The Cuyahoga County Board of Health holds press conference updating citizens on the coronavirus pandemic on Friday mornings.
The weekly briefing of the Cuyahoga County Board of Health on May 29 began with Cuyahoga County Executive Armond Budish honoring the dean of the Case Western University Medical School, Dr. Pamela Davis, who is stepping down form the position. Budish thanked Davis for her efforts in disease prevention, for working with the county and creating a population health liaison which is currently held by Dr. Heidi Gullett, and for allowing medical students to work with the county. Davis then took the podium and said that she was proud of the work that CWRU had done and continued to do, saying that especially during this pandemic, “I hope that shows you that we are not sitting in our ivory tower twiddling our thumbs we are trying to make what we do relevant to the health of human beings and I had hoped that it would not be tested in quite this way but the fac that it is and the fact that we have stepped up in the laboratory among our students and in the public health physician interface makes me very proud.”
500 businesses will receive $2,500 grants and an additional 250 businesses will receive $5,000 grants to pay staff, rent and other things to keep businesses afloat
Budish then pivoted to discuss Destination Cleveland’s “undefeated” program, in conjunction with the City of Cleveland and Cuyahoga County. The program’s goal, Budish said, is to help people feel safe and to be safe at our restaurants, hotels and other businesses as they open up.
Budish then gave an update on the small business stabilization fund, saying that 500 businesses will receive $2,500 grants and an additional 250 businesses will receive $5,000 grants to pay staff, rent and other things to keep businesses afloat.
He then discussed how cities in the area are struggling, and said that the county is able to buy “municipal obligations from political subdivisions like cities, townships, villages and school districts.”

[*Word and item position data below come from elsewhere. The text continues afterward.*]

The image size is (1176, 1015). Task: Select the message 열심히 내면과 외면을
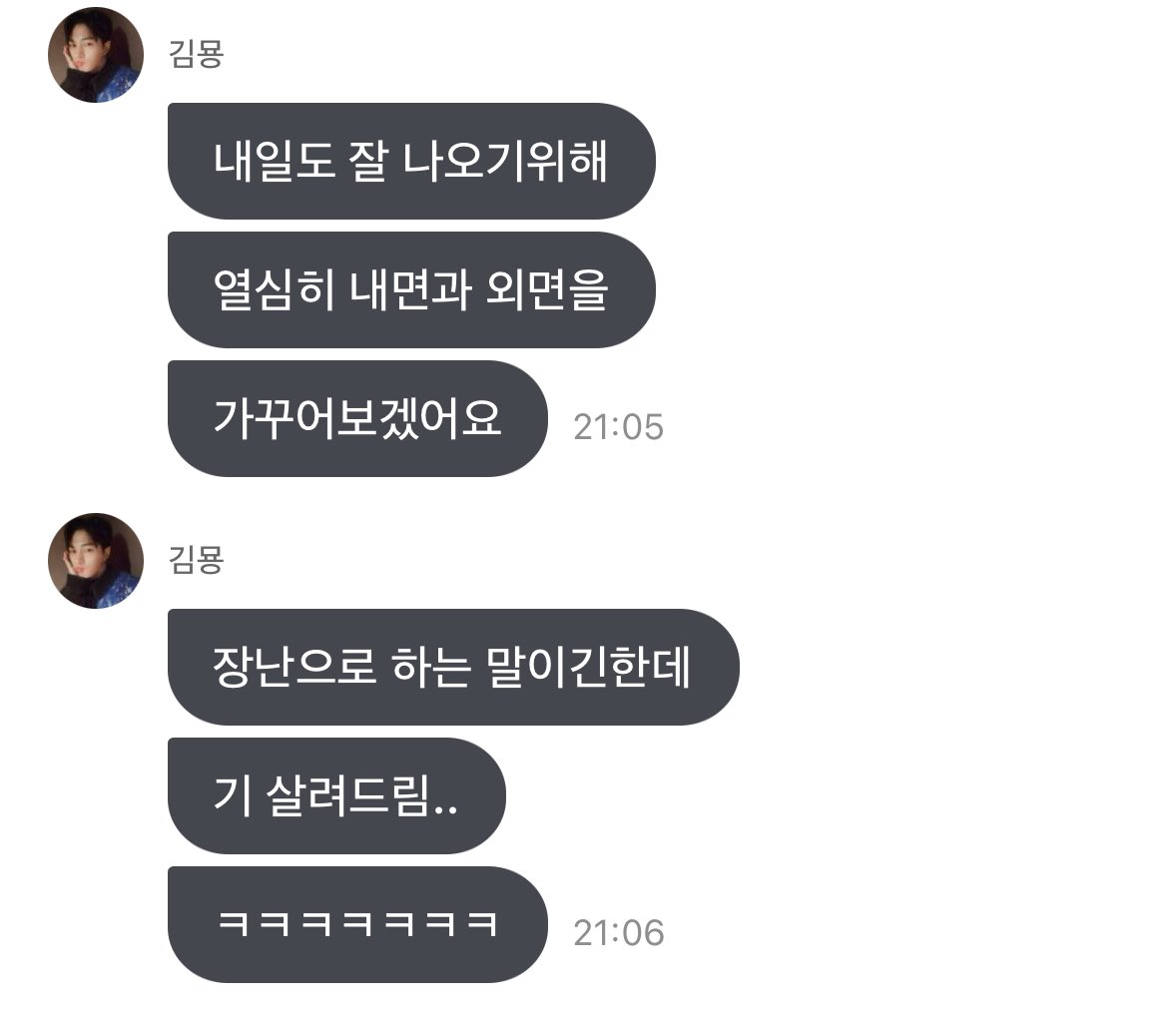coord(411,290)
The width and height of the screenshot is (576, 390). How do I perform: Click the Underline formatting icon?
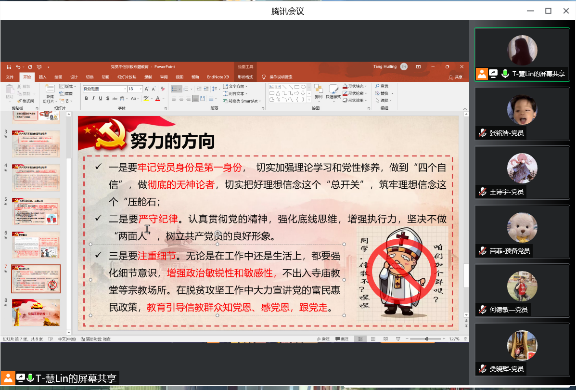100,98
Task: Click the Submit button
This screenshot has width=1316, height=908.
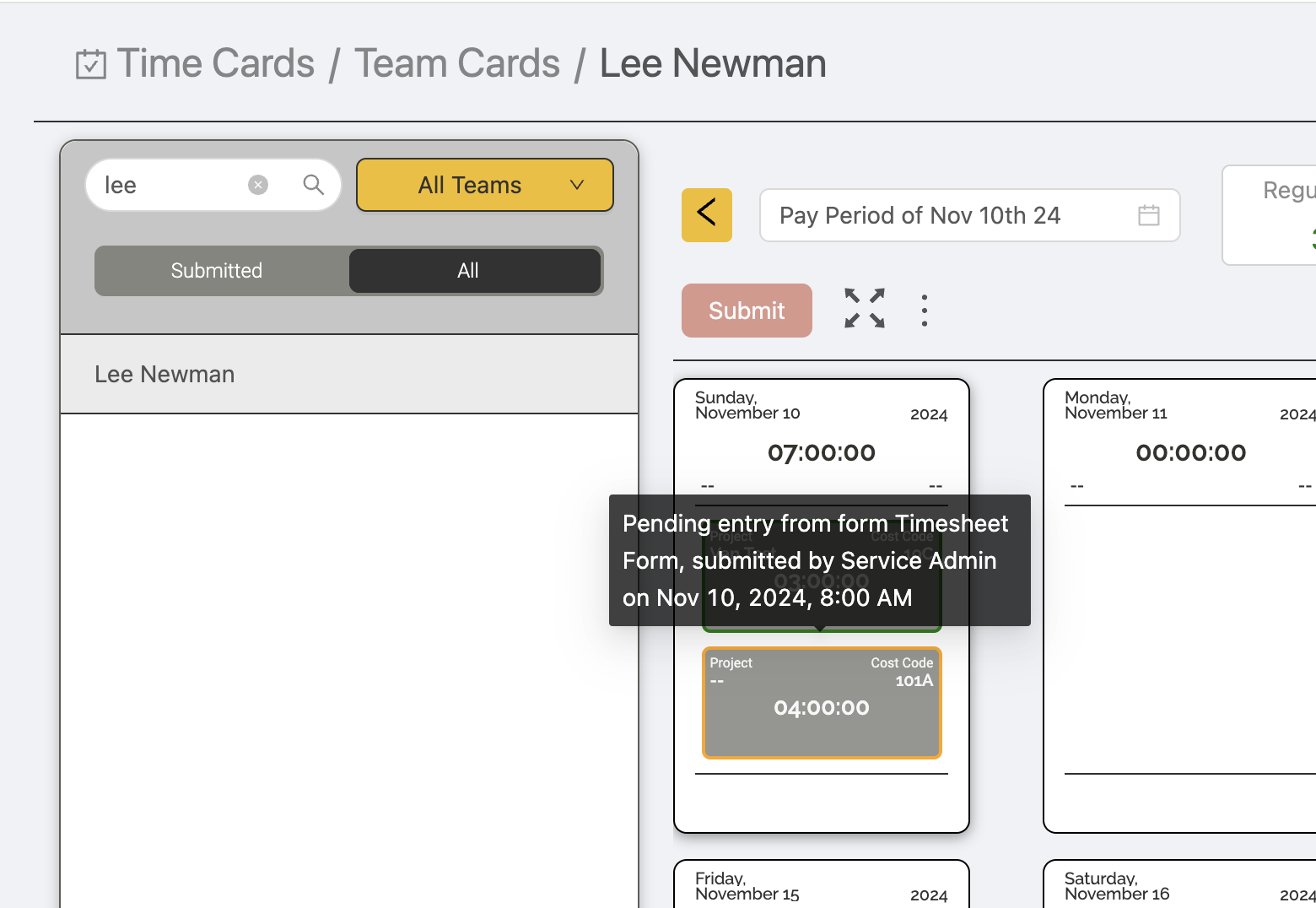Action: pyautogui.click(x=747, y=311)
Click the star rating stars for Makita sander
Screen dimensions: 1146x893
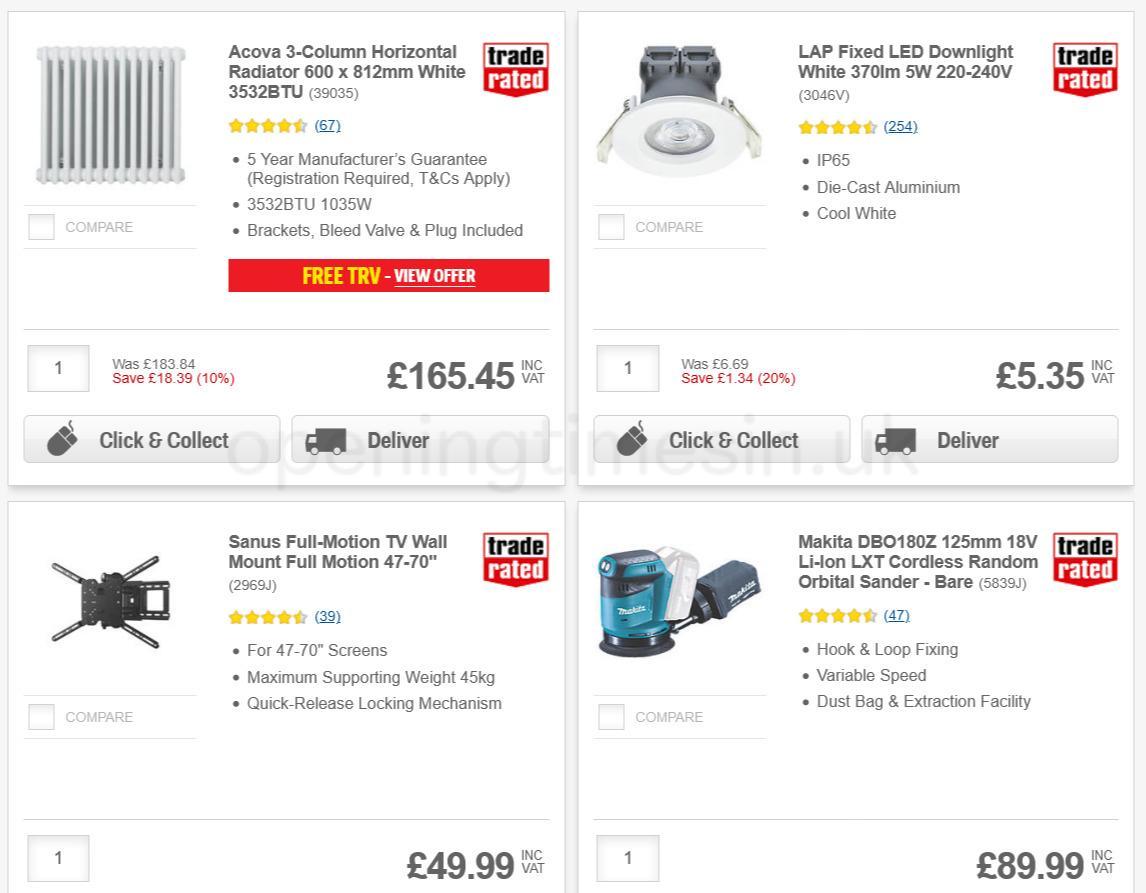[836, 615]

He went on to explain that if a city borrowed money for a specific project and would normally pay investors back with interest for the project. Budish said the county can actually buy those notes from cities and then cities would instead of paying investors would pay the county back at a lower interest rate.
Budish said the county has used this for cities like Euclid, Seven Hills and Broadview Heights and said he thinks during the pandemic it could be incredibly useful for cities.
“This year with the COVID crisis, the big institutions, the ones that buy these notes they were not buying, nobody was buying, that would mean that if the county wasn’t involved a city would either have to go into their reserves to pay off the note or default and in either case it could be a terrible disaster using this investment tool that the county created.”